(Saved entries)
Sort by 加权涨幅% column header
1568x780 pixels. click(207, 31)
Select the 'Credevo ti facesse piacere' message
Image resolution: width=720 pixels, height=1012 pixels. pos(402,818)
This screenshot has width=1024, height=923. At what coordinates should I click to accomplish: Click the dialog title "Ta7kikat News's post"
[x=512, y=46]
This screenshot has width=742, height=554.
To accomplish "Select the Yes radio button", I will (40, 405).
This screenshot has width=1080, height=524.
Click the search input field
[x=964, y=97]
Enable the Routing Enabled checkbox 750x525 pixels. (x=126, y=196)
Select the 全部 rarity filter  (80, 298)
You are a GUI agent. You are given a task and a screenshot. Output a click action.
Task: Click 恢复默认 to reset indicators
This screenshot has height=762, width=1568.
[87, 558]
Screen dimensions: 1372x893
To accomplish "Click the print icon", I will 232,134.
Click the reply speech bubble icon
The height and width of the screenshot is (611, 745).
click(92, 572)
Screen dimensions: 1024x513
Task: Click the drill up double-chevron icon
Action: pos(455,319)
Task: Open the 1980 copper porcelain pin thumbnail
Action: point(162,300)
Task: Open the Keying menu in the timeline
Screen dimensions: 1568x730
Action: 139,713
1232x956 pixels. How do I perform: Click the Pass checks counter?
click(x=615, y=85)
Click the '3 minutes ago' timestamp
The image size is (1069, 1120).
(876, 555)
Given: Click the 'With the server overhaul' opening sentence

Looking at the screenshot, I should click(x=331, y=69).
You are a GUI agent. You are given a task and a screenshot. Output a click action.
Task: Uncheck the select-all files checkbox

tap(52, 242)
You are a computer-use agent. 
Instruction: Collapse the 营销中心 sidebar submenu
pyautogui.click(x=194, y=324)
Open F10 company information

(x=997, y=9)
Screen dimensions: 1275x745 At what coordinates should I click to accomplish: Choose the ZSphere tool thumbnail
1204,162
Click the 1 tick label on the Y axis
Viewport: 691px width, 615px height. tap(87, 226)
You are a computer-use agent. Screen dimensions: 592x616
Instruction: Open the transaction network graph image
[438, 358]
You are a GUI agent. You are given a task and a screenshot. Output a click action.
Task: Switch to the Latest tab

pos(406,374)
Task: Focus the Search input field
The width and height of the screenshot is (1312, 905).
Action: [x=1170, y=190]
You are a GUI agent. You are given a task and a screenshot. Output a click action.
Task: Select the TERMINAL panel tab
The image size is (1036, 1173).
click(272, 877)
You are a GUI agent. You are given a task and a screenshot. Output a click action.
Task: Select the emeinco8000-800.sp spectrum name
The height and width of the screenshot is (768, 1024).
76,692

Problem statement: Transcribe every entry exactly as it reads.

The answer:
Sort by 加权涨幅% column header
1568x780 pixels. click(207, 31)
Select the 'Credevo ti facesse piacere' message
Image resolution: width=720 pixels, height=1012 pixels. pos(402,818)
This screenshot has width=1024, height=923. At what coordinates should I click to accomplish: Click the dialog title "Ta7kikat News's post"
[x=512, y=46]
This screenshot has width=742, height=554.
To accomplish "Select the Yes radio button", I will (40, 405).
This screenshot has width=1080, height=524.
Click the search input field
[x=964, y=97]
Enable the Routing Enabled checkbox 750x525 pixels. (x=126, y=196)
Select the 全部 rarity filter  (80, 298)
You are a GUI agent. You are given a task and a screenshot. Output a click action.
Task: Click 恢复默认 to reset indicators
This screenshot has height=762, width=1568.
[87, 558]
Screen dimensions: 1372x893
To accomplish "Click the print icon", I will 232,134.
Click the reply speech bubble icon
The height and width of the screenshot is (611, 745).
click(92, 572)
Screen dimensions: 1024x513
Task: Click the drill up double-chevron icon
Action: pos(455,319)
Task: Open the 1980 copper porcelain pin thumbnail
Action: point(162,300)
Task: Open the Keying menu in the timeline
Screen dimensions: 1568x730
Action: 139,713
1232x956 pixels. How do I perform: Click the Pass checks counter?
click(x=615, y=85)
Click the '3 minutes ago' timestamp
The image size is (1069, 1120).
(876, 555)
Given: Click the 'With the server overhaul' opening sentence

Looking at the screenshot, I should click(x=331, y=69).
You are a GUI agent. You are given a task and a screenshot. Output a click action.
Task: Uncheck the select-all files checkbox

tap(52, 242)
You are a computer-use agent. 
Instruction: Collapse the 营销中心 sidebar submenu
pyautogui.click(x=194, y=324)
Open F10 company information

(x=997, y=9)
Screen dimensions: 1275x745 At what coordinates should I click to accomplish: Choose the ZSphere tool thumbnail
1204,162
Click the 1 tick label on the Y axis
Viewport: 691px width, 615px height. tap(87, 226)
You are a computer-use agent. Screen dimensions: 592x616
Instruction: Open the transaction network graph image
[438, 358]
You are a GUI agent. You are given a task and a screenshot. Output a click action.
Task: Switch to the Latest tab

pos(406,374)
Task: Focus the Search input field
The width and height of the screenshot is (1312, 905).
Action: [x=1170, y=190]
You are a GUI agent. You are given a task and a screenshot. Output a click action.
Task: Select the TERMINAL panel tab
The image size is (1036, 1173).
click(272, 877)
You are a GUI agent. You are given a task and a screenshot. Output a click action.
Task: Select the emeinco8000-800.sp spectrum name
The height and width of the screenshot is (768, 1024).
76,692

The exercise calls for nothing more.